日本語版心理的特権意識尺度(JaPES)

<概要>

  • 特権意識(entitlement)とは,自分は他者よりも多くのものを得るのが当然であり,多くを得る権利があるという安定して一貫した感覚とされるものであり,自己愛的パーソナリティの一側面として注目される特性である。
  • 心理的特権意識尺度(Psychological Entitlement Scale: PES)は,Georgia大学のW. Kieth Campbell教授に許可を得て邦訳したものである。もとの尺度情報は以下の文献を参照。
    • Campbell, W. K., Bonacci, A. M., Shelton, J., Exline, J. J., & Bushman, B. J. (2004). Psychological entitlement: Interpersonal consequences and validation of a self-report measure.
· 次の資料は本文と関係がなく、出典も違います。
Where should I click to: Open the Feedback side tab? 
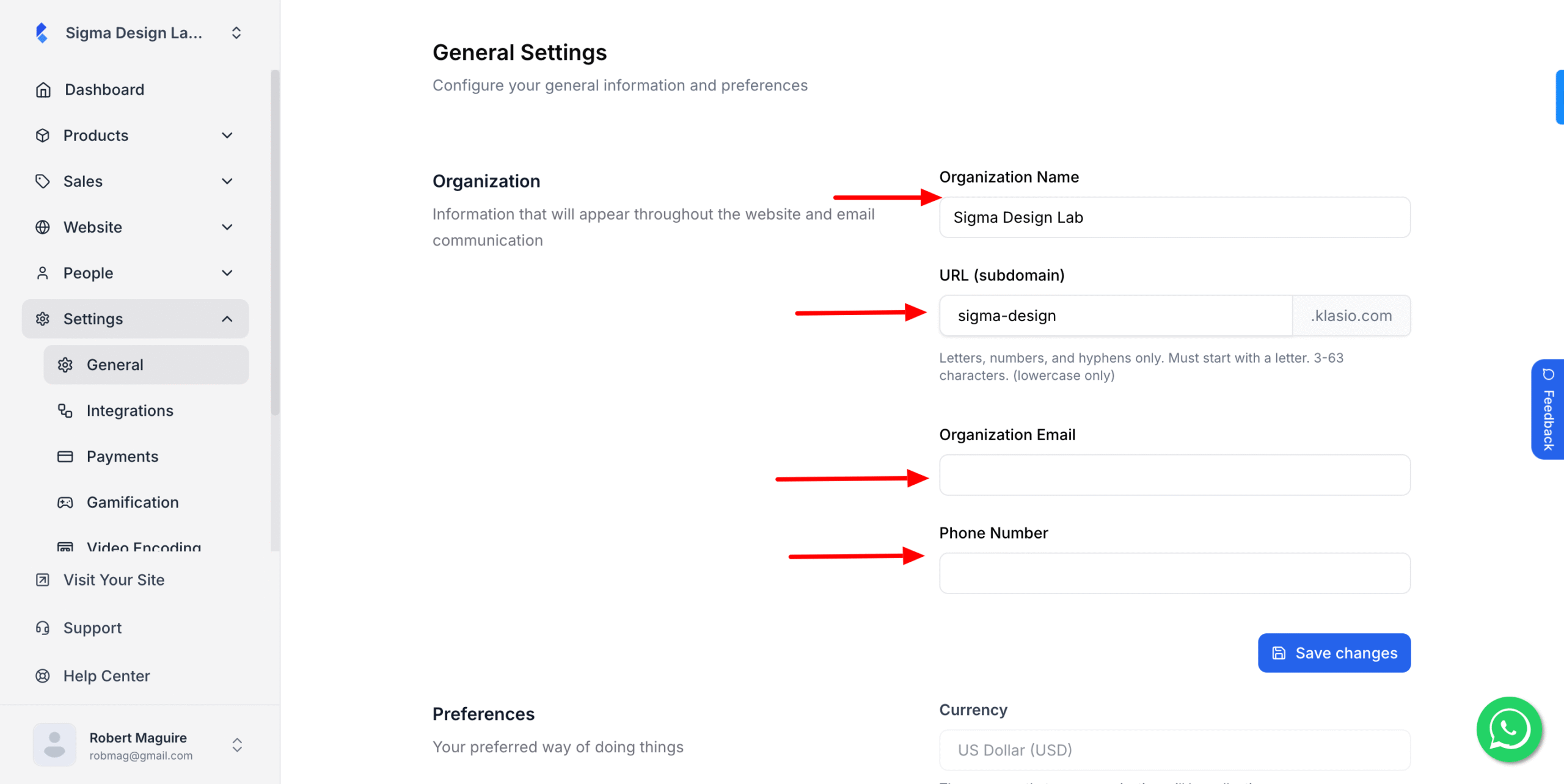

Journal of Personality Assessment, 83, 29–45.
      https://doi.org/10.1207/s15327752jpa8301_04
  • 日本語版PESは9項目で構成されており,「まったくそう思わない」から「強くそう思う」までの7段階で回答を求める形式である。
  • 下司・小塩(2016)では,相澤(2009)が構成した自己愛傾向尺度の下位尺度の1つである「搾取・特権」および上地・宮下(2009)によって構成された自己愛的脆弱性尺度短縮版から「潜在特権」下位尺度を各著者に許可を得たうえで利用し,同時に調査する試みも行っている。

<回答フォーム>

<論文>

  • 心理的特権意識尺度(JaPES)使用時には,以下の文献を引用してください。
    • 下司忠大・小塩真司 (2016). 特権意識の構造と特徴―3つの特権意識に注目して― パーソナリティ研究, 24, 179-189.
      (Shimotsukasa, T., & Oshio, A. (2016). Structure and characteristics of entitlement: Focuses on three entitlements. Japanese Journal of Personality Psychology, 24, 179-189.)
      DOI: 10.2132/personality.24.179 [J-STAGE]
  • 搾取・特権および潜在特権を使用される場合には,以下の文献もあわせて引用してください。
    • 相澤直樹 (2009). 青年期における対人恐怖的傾向と自己愛的傾向を測定する短縮版尺度作成の試み 神戸大学大学院人間発達環境学研究科研究紀要, 3, 1–9.
    • 上地雄一郎・宮下一博 (2009). 対人恐怖傾向の要因としての自己愛的脆弱性,自己不一致,自尊感情の関連性 パーソナリティ研究, 17, 280–291.